I connected the CAN1 port to the CAN2 port with a cable. Then I
opened two terminals. On one I issued a dump command and on the
other the transmit command used in the tests described in
https://marc.info/?l=linux-can&m=139746476821294&w=2.

Terminal-1:
$ ip link set can1 type can bitrate <bitrate>
$ ip link set up can1
$ candump can1 >/tmp/can-test-<bitrate>

Terminal-2
$ ip link set can0 type can bitrate <bitrate>
$ ip link set up can0
$ time cangen can0 -g0 -p1 -I5A5 -L0 -x -n 1000000

Then I applied the following commands to the file generated by the dump
command:
$ wc -l </tmp/can-test-<bitrate> # ca
$ egrep -v ' can1 5A5 \[0\]' /tmp/can-test-<bitrate> | wc -l # cb

I repeated the tests for 1000000, 500000, 250000 and 125000 bitrates,
before and after applying the series.
Here are the results:

Before applying the series:
bitrate time ca cb
125000 6m 42.71s 1000000 0
250000 3m 23.28s 1000000 0
500000 1m 44.04s 1000000 0
1000000 1m 8.44s 1000000 0

After applying ring-FIFO series:
bitrate time ca cb
125000 6m 40.48s 1000000 0
250000 3m 20.80s 1000000 0
500000 1m 42.56s 1000000 0
1000000 1m 7.89s 1000000 0


Changes in v3:
- Remove the transmission spin_lock.
- Use IF_RX in c_can_do_tx().

Changes in v2:
- Move c_can_get_tx_free() from c_can_main.c to c_can.h.

Dario Binacchi (4):
can: c_can: remove struct c_can_priv::priv field
can: c_can: exit c_can_do_tx() early if no frames have been sent
can: c_can: support tx ring algorithm
can: c_can: cache frames to operate as a true FIFO

drivers/net/can/c_can/c_can.h | 25 ++++++-
drivers/net/can/c_can/c_can_main.c | 95 +++++++++++++++++++-------
drivers/net/can/c_can/c_can_platform.c | 1 -
3 files changed, 94 insertions(+), 27 deletions(-)

--
2.17.1


2021-08-07 13:10:08

by Dario Binacchi

[permalink] [raw]
Subject: [PATCH v3 2/4] can: c_can: exit c_can_do_tx() early if no frames have been sent

The c_can_poll() handles RX/TX events unconditionally. It may therefore
happen that c_can_do_tx() is called unnecessarily because the interrupt
was triggered by the reception of a frame. In these cases, we avoid to
execute unnecessary statements and exit immediately.

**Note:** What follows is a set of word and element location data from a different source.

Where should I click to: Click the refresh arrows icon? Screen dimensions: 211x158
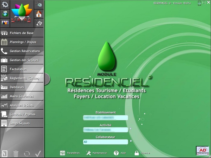[x=27, y=153]
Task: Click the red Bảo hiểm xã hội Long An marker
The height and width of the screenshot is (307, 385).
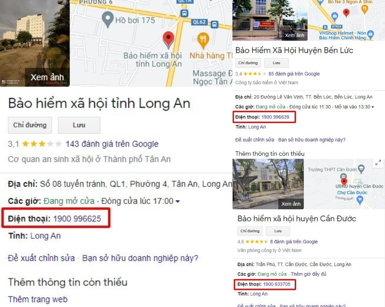Action: [x=168, y=39]
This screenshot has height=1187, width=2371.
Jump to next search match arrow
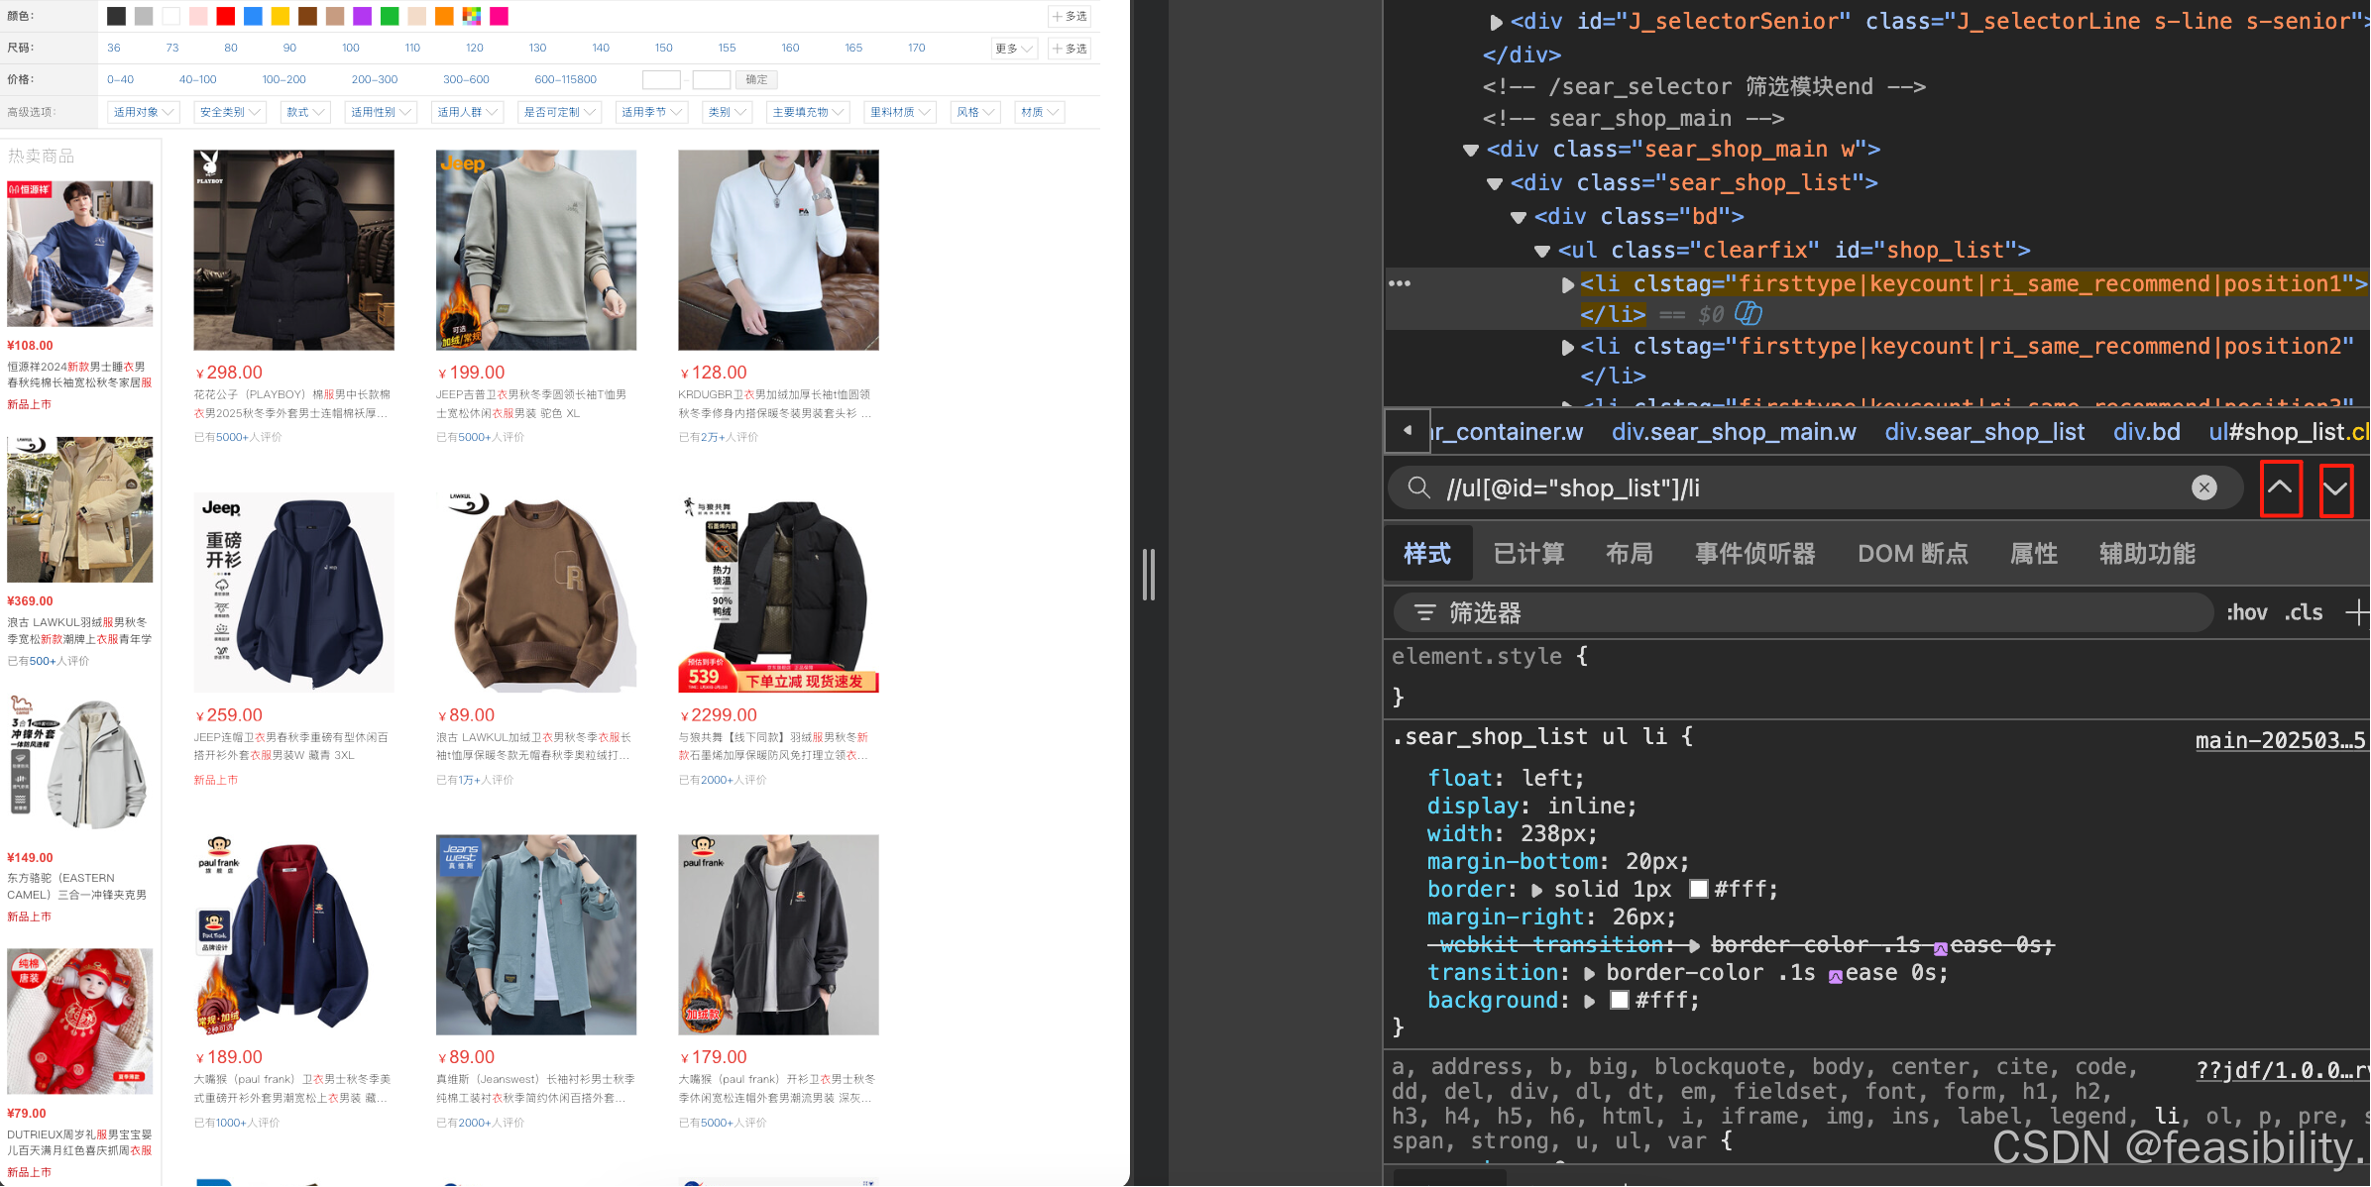coord(2335,489)
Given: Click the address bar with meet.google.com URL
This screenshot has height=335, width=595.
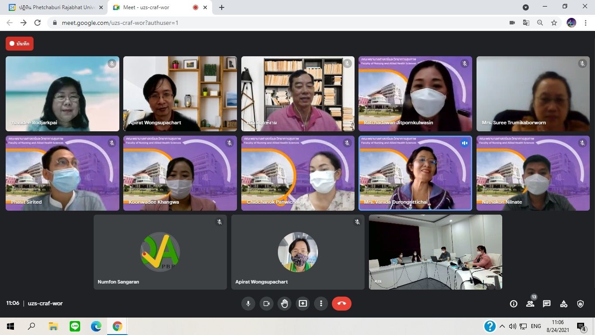Looking at the screenshot, I should (x=261, y=23).
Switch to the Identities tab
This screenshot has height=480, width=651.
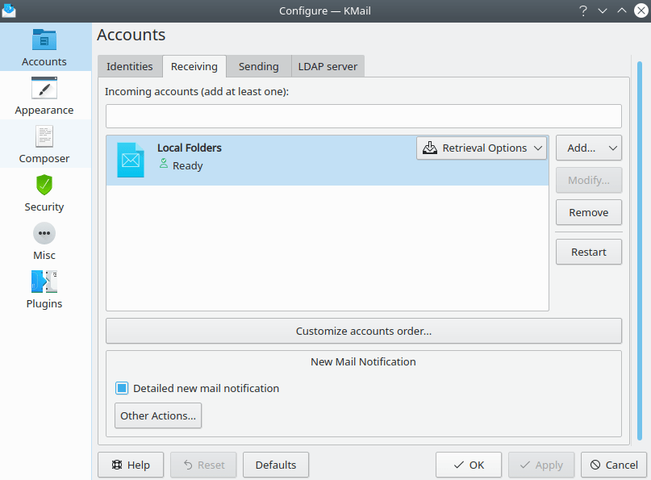pos(130,66)
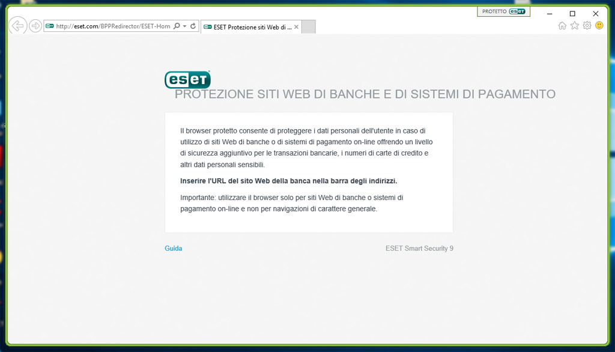Click the PROTETTO ESET badge in title bar
This screenshot has width=615, height=352.
[503, 11]
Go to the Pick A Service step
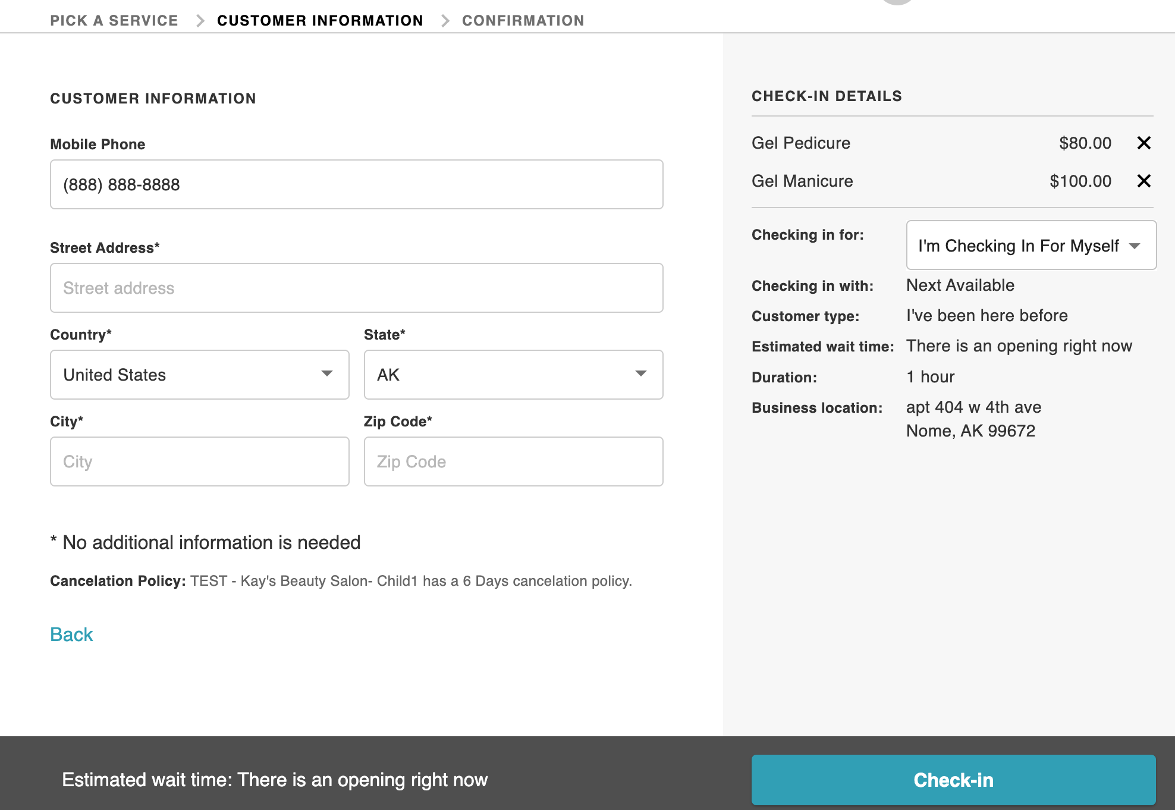1175x810 pixels. (x=114, y=21)
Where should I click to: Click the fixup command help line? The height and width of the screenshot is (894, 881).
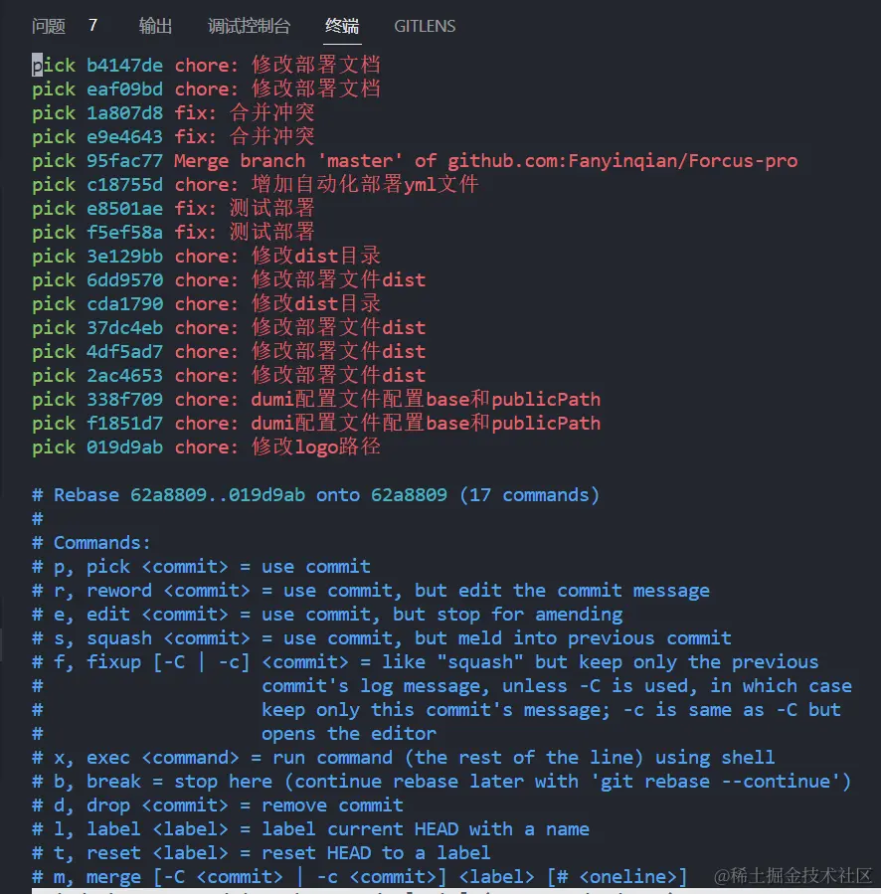coord(426,662)
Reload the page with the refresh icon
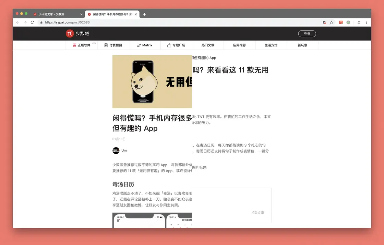 coord(33,22)
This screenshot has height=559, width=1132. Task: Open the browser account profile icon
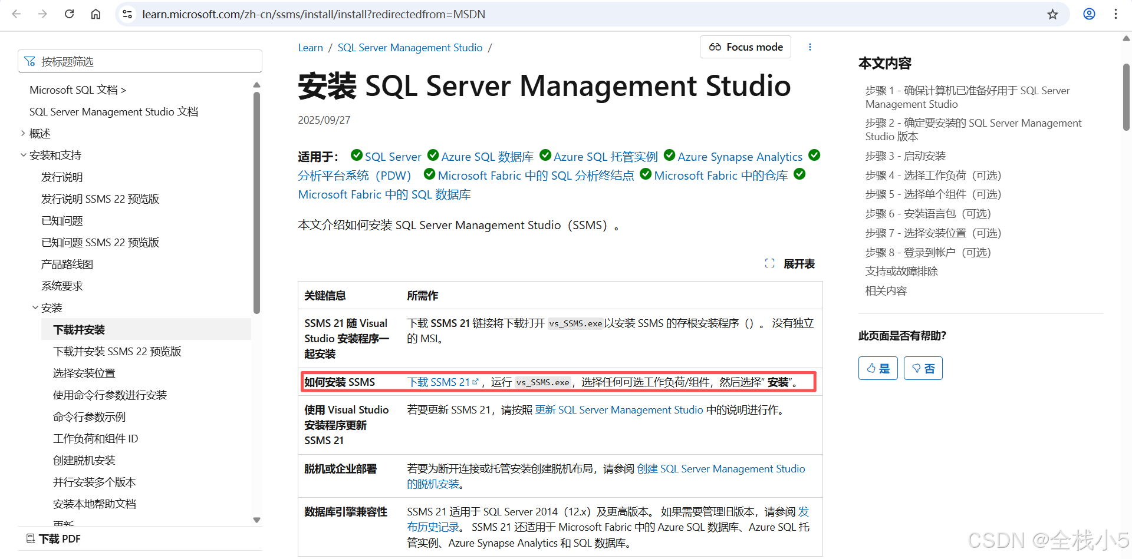pos(1089,14)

Signed-off-by: Dario Binacchi <[email protected]>
---

(no changes since v1)

drivers/net/can/c_can/c_can_main.c | 11 ++++++-----
1 file changed, 6 insertions(+), 5 deletions(-)

diff --git a/drivers/net/can/c_can/c_can_main.c b/drivers/net/can/c_can/c_can_main.c
index 7588f70ca0fe..fec0e3416970 100644
--- a/drivers/net/can/c_can/c_can_main.c
+++ b/drivers/net/can/c_can/c_can_main.c
@@ -720,17 +720,18 @@ static void c_can_do_tx(struct net_device *dev)
pkts++;
}

+ if (!pkts)
+ return;
+
/* Clear the bits in the tx_active mask */
atomic_sub(clr, &priv->tx_active);

if (clr & BIT(priv->msg_obj_tx_num - 1))
netif_wake_queue(dev);

- if (pkts) {
- stats->tx_bytes += bytes;
- stats->tx_packets += pkts;
- can_led_event(dev, CAN_LED_EVENT_TX);
- }
+ stats->tx_bytes += bytes;
+ stats->tx_packets += pkts;
+ can_led_event(dev, CAN_LED_EVENT_TX);
}

/* If we have a gap in the pending bits, that means we either
--
2.17.1

2021-08-07 13:10:22

by Dario Binacchi

[permalink] [raw]
Subject: [PATCH v3 4/4] can: c_can: cache frames to operate as a true FIFO

As reported by a comment in the c_can_start_xmit() this was not a FIFO.
C/D_CAN controller sends out the buffers prioritized so that the lowest
buffer number wins.

What did c_can_start_xmit() do if head was less tail in the tx ring ? It
waited until all the frames queued in the FIFO was actually transmitted
by the controller before accepting a new CAN frame to transmit, even if
the FIFO was not full, to ensure that the messages were transmitted in
the order in which they were loaded.

By storing the frames in the FIFO without requiring its transmission, we
will be able to use the full size of the FIFO even in cases such as the
one described above. The transmission interrupt will trigger their
transmission only when all the messages previously loaded but stored in
less priority positions of the buffers have been transmitted.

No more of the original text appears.